19 Aprile, 2017, 13:46 | Autore: Patroclo Badolati
  • Usa avvertono turisti americani Italia Paese a rischio morbillo

I Centri per il Controllo e la Prevenzione delle Malattie di Atlanta (Cdc) hanno infatti inserito, per la prima volta dal Dopoguerra, l'Italia nella lista dei paesi a rischio, andando dunque ad accomunare la Penisola a nazioni in cui le epidemie risultano riconducibili a patologie endemiche e non certo a quell'infantile volontà di gettarsi di testa dal divano per contravvenire ai moniti di mamma e papà e per provare l'ebbrezza dell'autodeterminazione totale.

L'Italia è stata inserita nell'elenco dei Paesi a rischio per gli americani a causa dei focolai di morbillo. Prima di partire basterà prendere alcune precauzioni: assicurarsi di essersi vaccinati, lavarsi spesso le mani ed evitare di toccarsi il volto con le mani sporche.

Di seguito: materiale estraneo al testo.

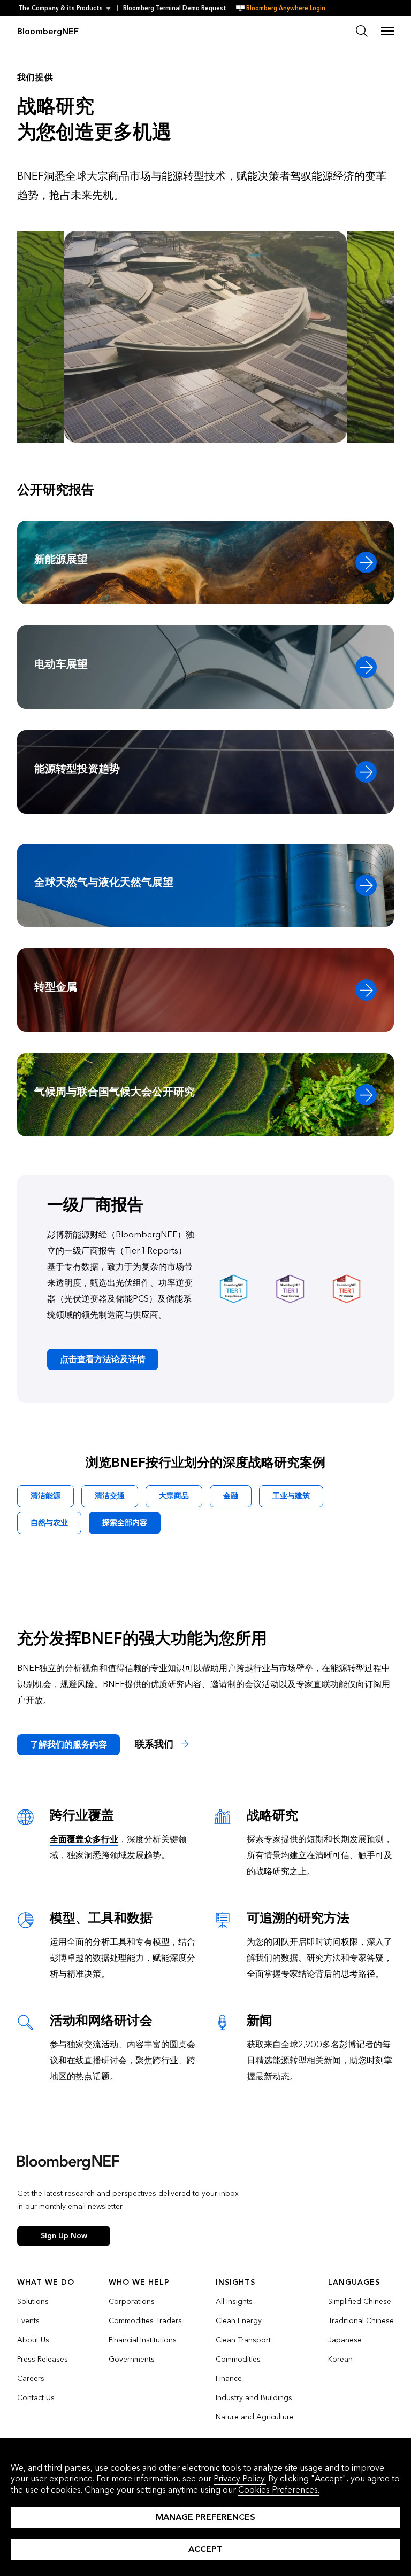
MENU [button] (387, 31)
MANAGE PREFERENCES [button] (205, 2517)
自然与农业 (49, 1523)
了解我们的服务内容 (68, 1744)
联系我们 (155, 1744)
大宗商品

Ai bambini dai 6 mesi a 1 anno va iniettata una dose di vaccino, da 1 anno in su le dosi vanno aumentate a due. "I medici - è la raccomandazione - dovrebbero considerare il morbillo quando trattano pazienti con febbre e eruzioni cutanee, soprattutto se il paziente ha viaggiato di recente all'estero".

Chissà se il senso di responsabilità verso la comunità e verso la propria famiglia servirà a farli riflettere per partecipare ad una valida campagna per i vaccini, anche nel rispetto del Piano Nazionale delle Vaccinazioni, appena emanato?! A fronte degli 884 segnalati in tutto lo scorso anno, da gennaio a oggi ne sono stati individuati più di 700. Più della metà dei casi rientra nella fascia di età 15-39 anni. A spiegarlo è lo stesso ministero in una nota nella quale si precisa che "sono stati notificati anche diversi casi a trasmissione in ambito sanitario e in operatori sanitari". Il morbillo continua a circolare nel nostro Paese a causa della presenza di sacche di popolazione suscettibile, non vaccinata o che non ha completato il ciclo vaccinale a 2 dosi.